* EJERCICIO PROPUESTO:
Sigue escribiendo el fragmento sobre Zouaki El Mehdi en Ceuta a partir de su última frase.

* FRAGMENTO:
**********

Zouaki El Mehdi vive en una chabola desde el 17 de mayo, cuando entró a España junto a más de 10.000 personas

Zouaki El Mehdi en el asentamiento de chabolas en Ceuta donde vive desde que cruzó a nado la frontera en mayo de 2021.
Zouaki El Mehdi en el asentamiento de chabolas en Ceuta donde vive desde que cruzó a nado la frontera en mayo de 2021.EDP

Zouaki El Mehdi (27 años) sueña con un kayak y una brújula. Con surcar, en una noche clara y llena de estrellas, los 30 kilómetros que separan Ceuta de Gibraltar. Con un mar calmado y una playa andaluza libre de patrullas. Es una empresa kamikaze, una ruta suicida que se ha tragado la vida de varios miles de personas en las últimas décadas, pero El Mehdi tiene entre ceja y ceja llegar a la Península. Volver a su Marruecos natal no es una opción. Por ahora, espera. Y, mientras, contempla su futuro en el horizonte desde lo alto de un cerro con vistas panorámicas a la ciudad autónoma, donde sobrevive en un asentamiento de chabolas desde el pasado 17 de mayo, cuando cruzó la frontera a nado junto a más de 10.000 personas. En los días claros, en la lejanía se dibuja el Peñón junto a la difuminada línea de la costa española.

**********

* DATOS PROPORCIONADOS:
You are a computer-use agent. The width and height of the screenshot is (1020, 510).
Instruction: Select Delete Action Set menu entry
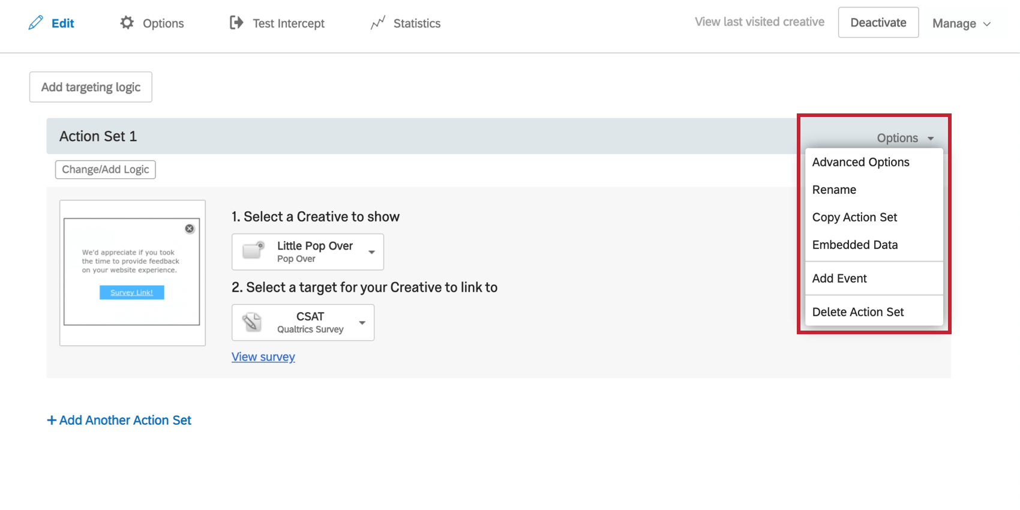click(858, 312)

**********

* RESULTADO:
El Mehdi no tiene prisa. Ocupa el día en planear su siguiente movimiento: “El kayak no es la peor forma para pasar. Si te cuelas en un carguero del puerto [algo que muchos intentan] te pueden aplastar los contenedores. Y con la brújula podemos orientarnos”. Su historia es única, y a la vez, forma parte de una realidad más grande: la de las más de 3.000 personas que se estima que quedan en Ceuta después de la entrada masiva de mayo, repartidas entre los centros de acogida y las calles.

Aprovecha lo poco que la ciudad le ofrece. Para lavarse, va a diario a las duchas de la playa. El monte es su retrete. Salvo excepciones, come una vez al día gracias al reparto de alimentos que efectúa la ONG Luna Blanca en la mezquita Sidi Embarek. Hace chapuzas de vez en cuando. “Cada día es diferente. Conoces a alguien, alguien te ayuda”, sintetiza, sentado en una silla plegable a las puertas de la cabaña que él mismo ha levantado con palés y mantas. Pero le quita hierro a su situación: “No estamos mal. Estamos mejor aquí viviendo en la calle que en Marruecos. Aquí somos libres. Allí no hay trabajo, no hay futuro, no hay nada. Es una dictadura”.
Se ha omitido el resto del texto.